他也承認世子比自己眼光好,這個婦村身上的確有股尋常女子沒有的勁狠。
對別人狠,對自己更狠。
沈回坐在角落里,起身從懷里摸了塊玉佩丟了過去,往鋪子外面走:“拿著它去找那狐貍,讓他安排人打板子的時候手下留情。”

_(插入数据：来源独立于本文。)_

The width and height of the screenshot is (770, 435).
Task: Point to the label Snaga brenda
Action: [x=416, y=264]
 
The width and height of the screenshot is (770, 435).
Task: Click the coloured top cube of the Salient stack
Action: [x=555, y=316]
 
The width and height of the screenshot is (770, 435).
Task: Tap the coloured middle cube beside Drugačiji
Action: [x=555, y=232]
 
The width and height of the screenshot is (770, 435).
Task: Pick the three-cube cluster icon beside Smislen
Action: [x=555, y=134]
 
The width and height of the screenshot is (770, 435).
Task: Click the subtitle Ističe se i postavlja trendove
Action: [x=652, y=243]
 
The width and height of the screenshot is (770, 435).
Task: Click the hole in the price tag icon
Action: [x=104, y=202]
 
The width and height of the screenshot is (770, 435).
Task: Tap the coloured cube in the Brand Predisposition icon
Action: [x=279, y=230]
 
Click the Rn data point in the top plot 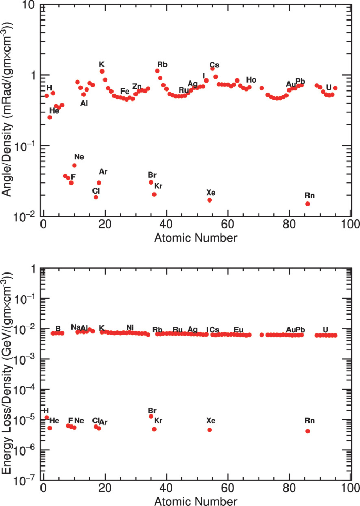click(307, 204)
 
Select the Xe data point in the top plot click(209, 200)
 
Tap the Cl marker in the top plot click(96, 197)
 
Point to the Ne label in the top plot click(79, 157)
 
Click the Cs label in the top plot click(214, 65)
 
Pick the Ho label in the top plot click(251, 80)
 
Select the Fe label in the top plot click(125, 91)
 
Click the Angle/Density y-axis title click(7, 110)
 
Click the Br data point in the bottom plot click(151, 416)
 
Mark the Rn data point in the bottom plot click(307, 431)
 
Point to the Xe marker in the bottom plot click(209, 430)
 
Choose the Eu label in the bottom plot click(239, 330)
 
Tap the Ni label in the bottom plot click(130, 328)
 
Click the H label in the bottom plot click(46, 410)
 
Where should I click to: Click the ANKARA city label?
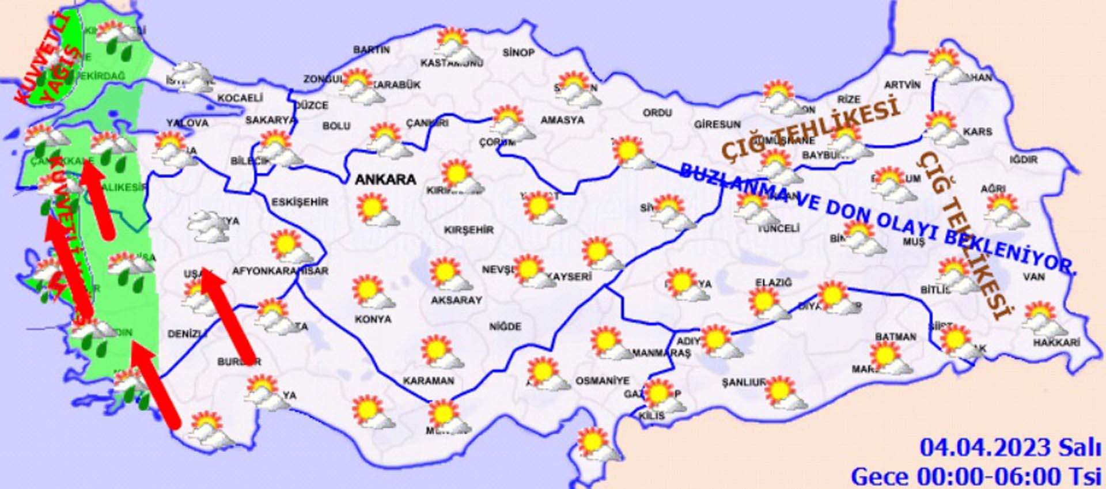(385, 180)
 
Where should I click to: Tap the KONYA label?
(373, 319)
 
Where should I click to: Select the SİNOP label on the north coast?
(518, 53)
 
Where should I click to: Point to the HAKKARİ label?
(1056, 343)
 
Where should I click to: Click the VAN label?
(1034, 277)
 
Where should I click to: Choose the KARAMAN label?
(428, 381)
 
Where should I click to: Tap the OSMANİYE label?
(602, 381)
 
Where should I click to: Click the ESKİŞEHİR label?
(300, 202)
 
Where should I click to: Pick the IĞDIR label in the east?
(1024, 160)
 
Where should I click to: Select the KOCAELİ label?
(240, 98)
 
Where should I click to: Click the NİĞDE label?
(505, 327)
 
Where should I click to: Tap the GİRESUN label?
(717, 124)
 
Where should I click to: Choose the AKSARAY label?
(456, 300)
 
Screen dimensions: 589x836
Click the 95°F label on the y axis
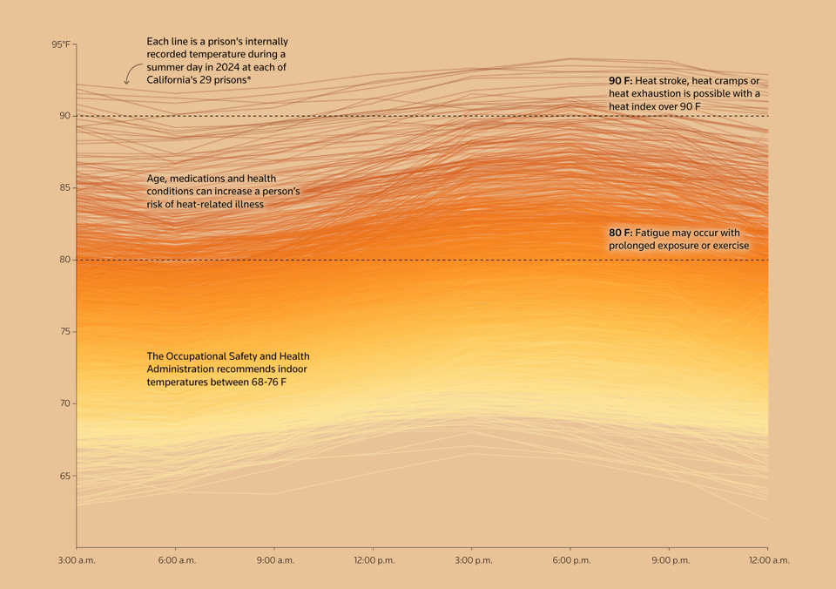pos(62,44)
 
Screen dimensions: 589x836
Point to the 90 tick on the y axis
pos(65,115)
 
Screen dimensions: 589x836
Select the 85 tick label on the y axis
pos(65,187)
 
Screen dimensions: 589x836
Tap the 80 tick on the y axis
pos(65,260)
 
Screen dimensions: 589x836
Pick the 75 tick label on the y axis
pos(65,331)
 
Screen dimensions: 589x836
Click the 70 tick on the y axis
pos(65,403)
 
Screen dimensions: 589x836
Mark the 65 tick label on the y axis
pos(65,476)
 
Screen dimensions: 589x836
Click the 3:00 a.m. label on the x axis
pos(77,560)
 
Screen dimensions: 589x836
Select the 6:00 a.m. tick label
pos(175,560)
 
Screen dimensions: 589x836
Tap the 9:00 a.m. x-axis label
pos(274,560)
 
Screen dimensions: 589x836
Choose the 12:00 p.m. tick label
pos(373,560)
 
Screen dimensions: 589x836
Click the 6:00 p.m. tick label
pos(570,560)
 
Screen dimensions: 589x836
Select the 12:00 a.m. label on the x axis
pos(768,560)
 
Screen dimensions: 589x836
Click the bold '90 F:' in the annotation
pos(620,81)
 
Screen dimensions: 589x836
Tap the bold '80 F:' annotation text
pos(620,234)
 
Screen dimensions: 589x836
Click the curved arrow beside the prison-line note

夜九摸著手上墨玉玉佩上的暗紋便知,這是東靖王府的令牌,一拿出去,世子私自回京的事就藏不住了。
世子竟為了蘇秀兒自曝身份,也不知道這樣做值不值得。
夜九老毛病又犯,忍不住心中存疑,但腳下步子卻邁得飛快,生怕耽擱了,一面還不忘記問:“世子,這手下留情的寸度是多大?”
沈回掃了眼犯傻的夜九,吐出兩個字:“減半。”
減半就是六十大板,約只有三十大板的力量。
三十大板憑著蘇秀兒的身體,只需要床上躺上幾天就行。
夜九心中了譜,之前的憂愁統統消不見。
昨日就打聽好了路線,蘇秀兒一路往登聞鼓院去,因為擔心魏明澤跟段府臨了再來搗亂,她一路上都很警惕。
走過街角,穿過人群時,總感覺有人在跟蹤自己。
等她一回頭時,人就消失不見。
一直等快到登聞鼓院的時候,她閃躲進一條巷,再轉身冒出來的時候殺豬刀抵在那人脖子上。
“抓到你了……沈公子,怎么是你。”
蘇秀兒原以為是魏明澤或段府的人,沒想到的是沈回,這就有些尷尬。
她笑了笑,收回刀。
沈回的神色很淡,掃了眼登聞院的方向說道:“走吧。”
蘇秀兒由沈回陪著,一前一后往登聞院走。
一路上兩人都沒有說話。
蘇秀兒望著走在前面,沈回那寬厚挺拔的背影,竟有一種安心的感覺。
這感覺讓她覺得陌生。
從懂事有記憶起,一向都是她充當保護人的角色,這還是第一次有了被保護的感覺。
蘇秀兒走著撞到一堵結實的肉墻,抬頭才發現沈回不知道什么時候停了下來。
“到了!”沈回轉身。
“哦!”蘇秀兒臉頰發燙,退后捂住自己被撞疼的鼻子。
好像在沈回面前她總是容易尷尬丟臉。
沈回神色很淡,漆黑的眼眸卻像含著春水般溫柔。
他往前掃了一眼叮囑:“去吧,別怕。”
別怕二字很輕,聽到耳朵卻是忍不住讓蘇秀兒心尖一顫。
她突然發現沈回看著像冰塊一樣冷,卻是一個很細心溫柔的人。
“沈冰塊,謝謝你啊。”蘇秀兒吐出一口濁氣,往前快走幾步,然后轉身倒退著朝沈回露出潔白的牙齒,揮了揮手:“我走了,如果能活著回來,請你喝酒啊。”
蘇秀兒的笑像是夏日驕陽,能將一切融化。
明明去敲登聞鼓如同赴死,可她看起來卻灑脫像是去奔赴一場有趣的游玩。